Recipe by Kittencal@recipezazz
Less than 1 gram of fat in each muffin but you wouldn't even know they are low-fat, these are even better the next day, and are just as delicious without the berries, of coarse you can use full-fat sour cream or yogurt, flavored yogurts only add to the taste of these muffins, I like to sprinkle a sugar/cinnamon mixture on top of each muffin before baking but that is optional, see note on bottom for doubling the recipe. For greasing see Pan Release, Professional Pan Coating (Better Than Pam Spray!) --- visit www.kittencalskitchen.com for more low fat recipes!
Top Review by Nancy I.
These are fantastic. Better than traditional muffins with butter, oil etc. Recipe made exactly 12 perfect sized muffins. I used 1/2 cup brown sugar, omitted the salt and threw in 1/2 cup of bran flakes. Awesome!!! Now I only make Kittencal's muffins. Thanks so much!! :)
- 236.59 ml all-purpose flour
- 14.79 ml baking powder
- 2.46 ml baking soda
- 1.23 ml salt
- 2.46-4.92 ml cinnamon
- 1.23 ml nutmeg (optional)
- 236.59 ml fresh blueberries
- 295.73 ml mashed ripe bananas
- 78.07 ml sugar (or Splenda, increase the sugar for a sweeter muffin)
- 59.14 ml nonfat sour cream (or use low-fat sour cream or use fat-free yogurt)
- 1 large egg
- 9.85 ml vanilla
Directions See How It's Made
- Set oven to 350 degrees.
- Grease or line 12 regular-size muffin tins with paper liners.

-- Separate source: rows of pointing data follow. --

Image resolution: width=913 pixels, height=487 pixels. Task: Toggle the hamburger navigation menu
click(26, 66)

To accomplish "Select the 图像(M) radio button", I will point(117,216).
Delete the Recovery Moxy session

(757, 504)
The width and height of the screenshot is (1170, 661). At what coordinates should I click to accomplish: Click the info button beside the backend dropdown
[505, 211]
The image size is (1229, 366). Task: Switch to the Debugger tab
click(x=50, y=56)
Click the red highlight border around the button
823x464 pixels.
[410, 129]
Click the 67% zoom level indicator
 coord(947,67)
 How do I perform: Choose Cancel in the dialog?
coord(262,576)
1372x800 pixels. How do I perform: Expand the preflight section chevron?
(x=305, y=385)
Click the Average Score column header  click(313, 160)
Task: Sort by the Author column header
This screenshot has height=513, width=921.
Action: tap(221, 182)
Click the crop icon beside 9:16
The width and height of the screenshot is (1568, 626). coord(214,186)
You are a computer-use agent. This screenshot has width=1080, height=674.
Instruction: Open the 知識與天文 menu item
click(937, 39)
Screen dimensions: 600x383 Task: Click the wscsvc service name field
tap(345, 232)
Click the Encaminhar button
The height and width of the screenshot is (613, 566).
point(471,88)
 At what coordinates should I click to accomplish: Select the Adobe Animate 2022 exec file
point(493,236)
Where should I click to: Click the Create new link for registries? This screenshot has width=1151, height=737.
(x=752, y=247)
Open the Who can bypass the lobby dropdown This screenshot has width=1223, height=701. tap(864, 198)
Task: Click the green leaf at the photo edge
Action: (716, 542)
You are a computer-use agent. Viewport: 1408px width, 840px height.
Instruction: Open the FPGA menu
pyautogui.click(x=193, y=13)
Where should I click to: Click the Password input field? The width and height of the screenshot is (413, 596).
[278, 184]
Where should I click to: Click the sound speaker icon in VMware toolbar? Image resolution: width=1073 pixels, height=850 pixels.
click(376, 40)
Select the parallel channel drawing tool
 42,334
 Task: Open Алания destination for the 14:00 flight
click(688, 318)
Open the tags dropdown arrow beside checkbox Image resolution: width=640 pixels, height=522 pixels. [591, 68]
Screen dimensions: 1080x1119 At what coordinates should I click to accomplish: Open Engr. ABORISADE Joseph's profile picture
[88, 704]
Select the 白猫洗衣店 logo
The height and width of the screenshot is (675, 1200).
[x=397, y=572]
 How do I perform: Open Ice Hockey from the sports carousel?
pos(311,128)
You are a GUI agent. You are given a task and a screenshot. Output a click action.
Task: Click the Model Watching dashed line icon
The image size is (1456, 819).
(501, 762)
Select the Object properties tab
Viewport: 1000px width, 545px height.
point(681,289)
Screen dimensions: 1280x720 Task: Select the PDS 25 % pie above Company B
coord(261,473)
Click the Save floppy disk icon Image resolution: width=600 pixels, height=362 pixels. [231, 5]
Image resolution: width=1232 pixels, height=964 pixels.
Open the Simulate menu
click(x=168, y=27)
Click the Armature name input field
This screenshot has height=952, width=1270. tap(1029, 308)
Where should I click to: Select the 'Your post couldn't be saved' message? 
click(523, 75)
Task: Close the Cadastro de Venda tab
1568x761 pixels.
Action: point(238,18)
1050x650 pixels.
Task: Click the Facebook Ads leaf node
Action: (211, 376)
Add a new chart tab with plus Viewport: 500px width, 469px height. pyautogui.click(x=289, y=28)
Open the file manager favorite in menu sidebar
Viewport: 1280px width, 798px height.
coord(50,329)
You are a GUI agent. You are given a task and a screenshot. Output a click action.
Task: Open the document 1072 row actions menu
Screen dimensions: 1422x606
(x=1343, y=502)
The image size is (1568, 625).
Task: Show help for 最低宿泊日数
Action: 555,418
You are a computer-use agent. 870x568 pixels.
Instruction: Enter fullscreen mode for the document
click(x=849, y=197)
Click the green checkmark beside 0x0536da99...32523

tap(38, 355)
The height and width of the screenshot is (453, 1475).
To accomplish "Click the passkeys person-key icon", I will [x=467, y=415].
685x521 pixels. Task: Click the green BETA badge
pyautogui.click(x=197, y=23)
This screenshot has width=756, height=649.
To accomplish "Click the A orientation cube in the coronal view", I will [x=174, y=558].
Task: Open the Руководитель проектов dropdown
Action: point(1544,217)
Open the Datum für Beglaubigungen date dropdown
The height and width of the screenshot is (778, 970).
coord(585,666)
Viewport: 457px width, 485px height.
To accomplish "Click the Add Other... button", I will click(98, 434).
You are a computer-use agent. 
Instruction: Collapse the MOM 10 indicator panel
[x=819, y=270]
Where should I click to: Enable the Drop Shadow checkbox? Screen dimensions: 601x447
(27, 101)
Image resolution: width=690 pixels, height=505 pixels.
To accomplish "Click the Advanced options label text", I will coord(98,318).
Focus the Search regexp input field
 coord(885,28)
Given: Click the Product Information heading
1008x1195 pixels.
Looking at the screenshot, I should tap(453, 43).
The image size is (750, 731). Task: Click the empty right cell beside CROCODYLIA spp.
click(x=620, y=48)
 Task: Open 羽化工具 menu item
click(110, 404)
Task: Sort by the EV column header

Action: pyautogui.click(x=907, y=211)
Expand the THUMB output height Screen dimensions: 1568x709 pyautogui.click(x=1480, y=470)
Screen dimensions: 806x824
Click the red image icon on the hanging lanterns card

- In a large bowl mix together flour, baking powder, baking soda, salt cinnamon, nutmeg (if using) and blueberries.
- In another bowl beat banana, sour cream, sugar, egg and vanilla until just blended; stir into the dry blueberry mixture JUST until combined (do not over mix a few small lumps are fine!).
- Scoop/divide the mixture between the muffin tins.
- Bake for 15-20 minutes or until the muffins test done.
- *NOTE* for a double recipe; because of the large amount of baking powder prepare each recipe in two separate bowls, do not double one recipe into one bowl.